Тот самый земский чиновник, что прежде блажил в голос: «Я – ефиёп!», нежданно вскочил на чинный купеческий стол и, опрокидывая графины, салаты и блюдо с жареной птицей, махнул обезьяной на пальму.
Ни Дмитрий, ни Алексей так и не поняли, из-за чего, собственно, разгорелся сыр-бор, да только они и глазом не успели моргнуть, как вокруг началась такая драка и круговерть, что зубы из гнезд вон да носы вдрызг!
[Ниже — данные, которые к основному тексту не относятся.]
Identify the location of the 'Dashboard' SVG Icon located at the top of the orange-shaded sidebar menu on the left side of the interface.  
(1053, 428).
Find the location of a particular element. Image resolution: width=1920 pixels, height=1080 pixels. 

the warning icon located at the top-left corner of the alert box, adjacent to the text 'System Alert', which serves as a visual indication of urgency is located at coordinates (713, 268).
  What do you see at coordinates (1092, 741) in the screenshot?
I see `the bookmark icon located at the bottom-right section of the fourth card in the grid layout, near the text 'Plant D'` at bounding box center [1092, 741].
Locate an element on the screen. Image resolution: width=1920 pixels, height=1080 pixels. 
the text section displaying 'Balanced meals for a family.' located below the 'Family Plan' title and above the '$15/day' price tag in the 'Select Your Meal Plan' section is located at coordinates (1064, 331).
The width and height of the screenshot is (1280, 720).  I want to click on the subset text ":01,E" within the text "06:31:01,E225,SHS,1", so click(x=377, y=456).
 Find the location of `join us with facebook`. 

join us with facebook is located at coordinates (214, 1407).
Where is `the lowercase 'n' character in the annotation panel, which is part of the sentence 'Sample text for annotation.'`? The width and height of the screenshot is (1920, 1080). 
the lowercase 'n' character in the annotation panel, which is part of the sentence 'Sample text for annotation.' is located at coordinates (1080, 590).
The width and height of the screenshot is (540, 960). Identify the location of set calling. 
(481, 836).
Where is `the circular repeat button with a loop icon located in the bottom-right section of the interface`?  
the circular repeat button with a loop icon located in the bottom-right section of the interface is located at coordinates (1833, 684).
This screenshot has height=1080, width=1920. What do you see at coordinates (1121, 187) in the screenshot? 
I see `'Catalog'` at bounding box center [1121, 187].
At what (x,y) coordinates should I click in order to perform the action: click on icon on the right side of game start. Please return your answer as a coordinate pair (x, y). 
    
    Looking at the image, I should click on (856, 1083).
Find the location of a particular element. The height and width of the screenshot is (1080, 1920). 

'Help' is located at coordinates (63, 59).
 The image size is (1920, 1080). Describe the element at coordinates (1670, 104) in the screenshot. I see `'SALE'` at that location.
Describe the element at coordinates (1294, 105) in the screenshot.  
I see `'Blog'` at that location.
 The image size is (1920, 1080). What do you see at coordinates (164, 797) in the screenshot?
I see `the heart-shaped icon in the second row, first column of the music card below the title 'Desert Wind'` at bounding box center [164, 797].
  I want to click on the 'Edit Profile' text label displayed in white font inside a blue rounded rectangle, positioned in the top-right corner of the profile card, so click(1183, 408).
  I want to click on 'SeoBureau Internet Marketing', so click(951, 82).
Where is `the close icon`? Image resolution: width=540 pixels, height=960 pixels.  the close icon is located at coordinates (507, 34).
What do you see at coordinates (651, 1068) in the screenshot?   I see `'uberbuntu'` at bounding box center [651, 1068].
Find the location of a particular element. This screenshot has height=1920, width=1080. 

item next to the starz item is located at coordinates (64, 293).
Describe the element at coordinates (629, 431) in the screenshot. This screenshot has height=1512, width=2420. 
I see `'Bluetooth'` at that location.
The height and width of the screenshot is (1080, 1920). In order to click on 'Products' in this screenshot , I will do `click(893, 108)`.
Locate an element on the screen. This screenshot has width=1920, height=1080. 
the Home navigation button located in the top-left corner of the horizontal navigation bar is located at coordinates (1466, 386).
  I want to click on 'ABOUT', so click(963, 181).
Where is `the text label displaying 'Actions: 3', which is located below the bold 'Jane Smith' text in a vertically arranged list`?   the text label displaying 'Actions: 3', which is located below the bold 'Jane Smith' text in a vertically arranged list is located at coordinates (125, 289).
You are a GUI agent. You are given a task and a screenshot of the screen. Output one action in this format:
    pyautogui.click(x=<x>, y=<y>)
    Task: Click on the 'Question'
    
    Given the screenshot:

Из-за столов с медвежьим ревом поднялось на дыбы бородатое купечество и второпях принялось сбрасывать с плеч комлотовые сюртуки на китайском подкладе да засучивать рукава. Следом взметнулись, как языки пламени, ментики гусаров, замелькали мундиры студентов и жилеты приказного люда вперемешку с пестрым атласом цыган и белым льном половых.